Goal
Reproduce the passage on generalized Euclidean space word for word, beginning at the words "Next suppose some" and stopping after "the topological product.".

Extract provided
Sometimes you can measure the distance between functions over an open or infinite interval, using indefinite integrals, but keep in mind, the product of two functions may not be integrable. This is illustrated by 1/x2 and x, which are both integrable on (0,1], yet their product is not.

Generalized euclidean space was introduced before, but let's look at it again, as a metric space. Take the direct sum of arbitrarily many copies of the real line, using zero as the preferred element. As you recall, every point in this composite space has finitely many nonzero coordinates, all the other coordinates are 0. Call this space Ej, for Generalized euclidean Space. By default, Ej joins a countable collection of real lines together, but higher cardinalities are possible. Of course, if you join a finite number of real lines together you simply get Rn, i.e. n dimensional space.

Construct a metric on Ej as follows. Take any two points and note that their coordinates agree almost everywhere. In fact their coordinates are 0 almost everywhere. Subtract the coordinates that disagree, square the differences, add them up, and take the square root. Since two points can only disagree on a finite number of coordinates, this is well defined.

Take any three points and derive their distances, using the above formula. Note that all three points live in Rn for some integer n. Furthermore, our distance metric is identical to the metric on n space, Therefore the triangular inequality holds. The metric is valid across all of Ej. This is a metric space. Use open balls to build a base for the topology as usual.

Wait a minute! The direct sum of spaces already has its own topology. Does this metric give the same topology?

Let Q be a base open set in Ej, according to the direct sum topology. Thus Q restricts a finite set of coordinates to various open intervals, and leaves the other coordinates unconstrained. Let p be a point in this open set, and let p act as the center of an open ball, using our metric. If Q constrains the ith coordinate, and pi is a distance ri from the nearer end of the open interval, let the radius of our ball be anything less than ri, across all of the constrained coordinates. Since there are finitely many intervals, the radius is well defined. The resulting ball lies entirely inside Q, and Q is covered by open balls. The metric produces a topology that is as strong as the direct sum topology.

Next suppose some base set Q fits into the ball of radius 1. Let z be any point in Q and change one of its unconstrained coordinates from 0 to 2. This is still a point in Q, still in the direct sum, yet it is not contained in our open ball. Thus Ej has open sets that are not present in the direct sum. Its topology is stronger.

The countable product of metric spaces, using the weak topology, is metrizable. The metric is, obviously, different from the metric of Ej, which is only defined for the direct sum, and even in that context it produces open sets outside of the topological product.

Source excerpt

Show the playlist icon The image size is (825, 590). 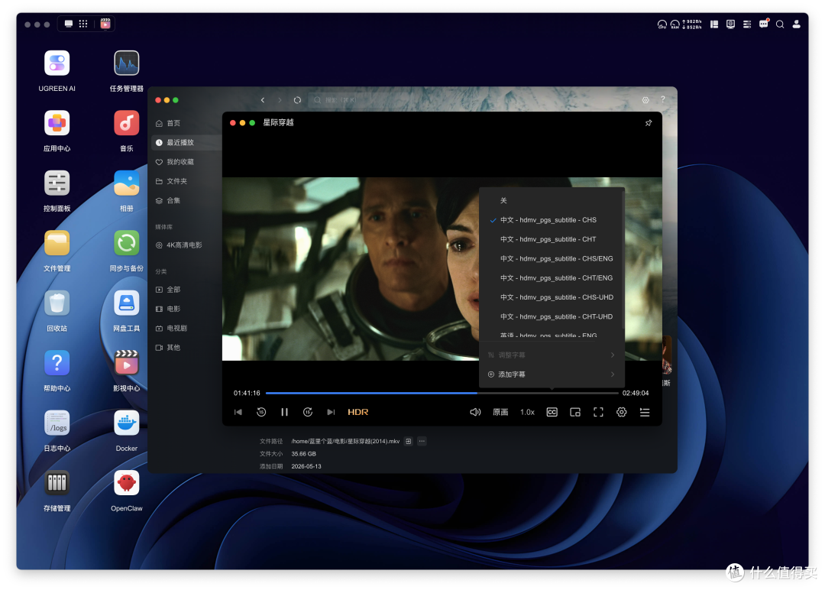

Response
Next suppose some base set Q fits into the ball of radius 1. Let z be any point in Q and change one of its unconstrained coordinates from 0 to 2. This is still a point in Q, still in the direct sum, yet it is not contained in our open ball. Thus Ej has open sets that are not present in the direct sum. Its topology is stronger.

The countable product of metric spaces, using the weak topology, is metrizable. The metric is, obviously, different from the metric of Ej, which is only defined for the direct sum, and even in that context it produces open sets outside of the topological product.